While political protests are a seemingly common affair in Taiwan, takeovers of parliament have been unprecedented. One day earlier, on 17 March, the ruling Kuomintang party (KMT) said an initial review of a service trade pact with mainland China was complete, skipping directly to a final review in parliament on 8 April. The opposition Democratic Progressive Party (DPP) has opposed any moves that it alleges increase Taiwanese economic vulnerability to Beijing’s influence, but lacks the numbers to block its final passage in parliament. Opposition legislators reacted with a hunger strike, and Taiwanese students responded by mobilizing through social media against the ruling KMT’s ‘illegal hastening’ of the trade pact.
During an evening rally outside the government offices, popular discontent with this democratic leapfrogging spread into action as several hundred protestors stormed into and barricaded themselves inside of the Legislative Yuan. Countless YouTube videos and live streams showed the students blocking entrances with chairs and raising banners reading ‘refuse to allow the trade pact to clear the legislative floor’. Police have so far failed to remove the protestors. Student leaders have continued to occupy the podium, even expanding their protests into the Executive Yuan. So what does this mean for Taiwan’s burgeoning democracy?
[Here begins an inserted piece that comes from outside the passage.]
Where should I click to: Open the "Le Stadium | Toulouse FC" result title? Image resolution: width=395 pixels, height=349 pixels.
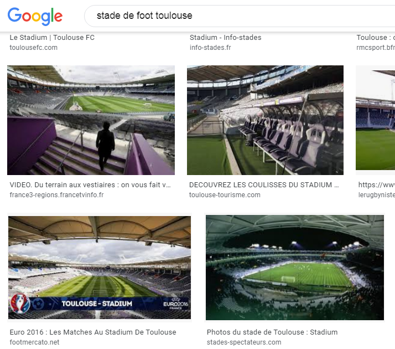52,38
First, the Taiwanese students are clearly willing to hold their government to account. When the KMT cut short the bipartisan review of the trade agreement on 17 March, democratic processes were skirted, if not altogether ignored. Student protesters in the Legislative Yuan are exercising a democratic right in demanding an item-by-item review of the agreement that was promised. Taiwanese remain cautious of becoming too easily manipulated by Beijing. Opposition parties and civil society groups — including the DPP and Taiwan Solidarity Union (TSU) — argue that the trade agreement would not only allow China to influence Taiwan’s governing system, but that the economic stipulations would benefit big corporations to the detriment of local Taiwanese enterprises. The current ‘occupy’ movement is thus a chance for some Taiwanese to raise these concerns and to apply brakes to Taipei’s relationship with Beijing, thereby giving the opposition time to propose a ‘better agreement’ than the current trade pact.
Second, public opposition to President Ma Ying-jeou is likely to continue. With an approval rating of 9.2 per cent, the lowest since his inauguration, broad discontent is likely to continue after President Ma’s under-the-table hustling of the trade agreement with China. Not allowing full review of the trade agreement has simply fueled public perceptions that core KMT leaders are sacrificing Taiwanese interests to strengthen ties with mainland China. In the longer term, this could impact the 2016 presidential elections. Taiwanese voters may become increasingly wary of any future KMT policy initiatives toward mainland China, shifting votes in favor of the opposition. Beijing will be anything but pleased if the recent thaw in cross-strait relations ends abruptly under DPP leadership.
Third, the implications of these protests for cross-strait relations should not be underestimated. Not only will the Taiwanese be skeptical of top Taiwanese leadership negotiating on the island’s behalf vis-à-vis Beijing, but the island will be in no rush to reach subsequent agreements with mainland China. The current occupation movement is evidence that a portion of the Taiwanese public feels burned by their government. It is one thing to have the parliamentary approval process expedited; but when the agreement is not given a full review, potentially leaving the island susceptible to future political or economic influence from Beijing, it is hardly surprising that protests have erupted. Few are ready or willing to see Taiwan become the next Hong Kong.
The Taiwanese know well the challenges of democracy building. These protests will be another learning experience for Taiwan, albeit one with unavoidable consequences for relations with mainland China.
Lauren Dickey is a Research Associate in US Foreign Policy at the Council on Foreign Relations.